First launched as a long-form written journalism outlet, Tortoise has since found more commercial success through its audio offering – although its most recent Companies House filings revealed it still lost £4.6m in the 2022 financial year, which it partially attributed to investment in its audio facilities. The organisation raised £10m in funding for this purpose in early 2022.
[Read more: Tortoise Media reports growing losses of £4.6m in first full accounts]
Tortoise commercial update 2024
Sandelson told an annual launch event for the publisher’s audio output that its podcasts had been downloaded 60 million times over the previous two years.
She said Tortoise was seeing “about 1.5 to three million” downloads a month, depending on whether it had any limited series airing. Early Tortoise viral hit Sweet Bobby, which investigated “one of the world’s most sophisticated catfishers”, was released in late 2021 and pulled in 11 million downloads in the following 15 months.
A Tortoise Investigates podcast feed, which collects together the newsroom’s limited series, has “nearly 50% US listenership”.
Sandelson said Tortoise’s daily newsletter now has 100,000 subscribers and “a 43% open rate, which we’re very proud of”. (NB: Apple’s email clients give inaccurate information about open rates, which are generally thought to inflate all newsletter open rate figures.)
These eyeballs, Sandelson pointed out, can be marketed to: Tortoise recently did a branded episode of its daily Sensemaker podcast with Barclays and poverty charity the Trussell Trust, and published an investigation into social housing which was supported by Lloyds Banking Group.

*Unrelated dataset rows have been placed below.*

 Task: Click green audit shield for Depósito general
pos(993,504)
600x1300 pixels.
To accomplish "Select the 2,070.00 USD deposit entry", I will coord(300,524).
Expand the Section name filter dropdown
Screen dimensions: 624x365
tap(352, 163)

She said the publisher has ambitions to see more of its work adapted for TV or cinema: “We have around half a dozen of our stories now in development for docs and drama, and a number of other conversations in play. We work with the brilliant team at [talent agency] CAA. We are really ambitious for this side of our business, and to get more Tortoise stories on screen.”
[Read more: Into The Guardian cinematic universe – Publisher movie deals explained]
The tearful origins of Tortoise’s podcast efforts
Tortoise editor James Harding told the audience that when the outlet first launched in 2018, “we thought that taking time on the story meant writing a lot of words. And we produced long-form text, and the pieces were brilliant. And very few people read them.”
The pivot to audio began, Harding said, in Tortoise’s old offices in “a little cupboard that we called the crying room.
“When it all got too much you could go and sit there, and it was okay, because if I was sitting down, I had my back to the office and no one could see.
“And then we put some sponge in that office, and that was the studio.”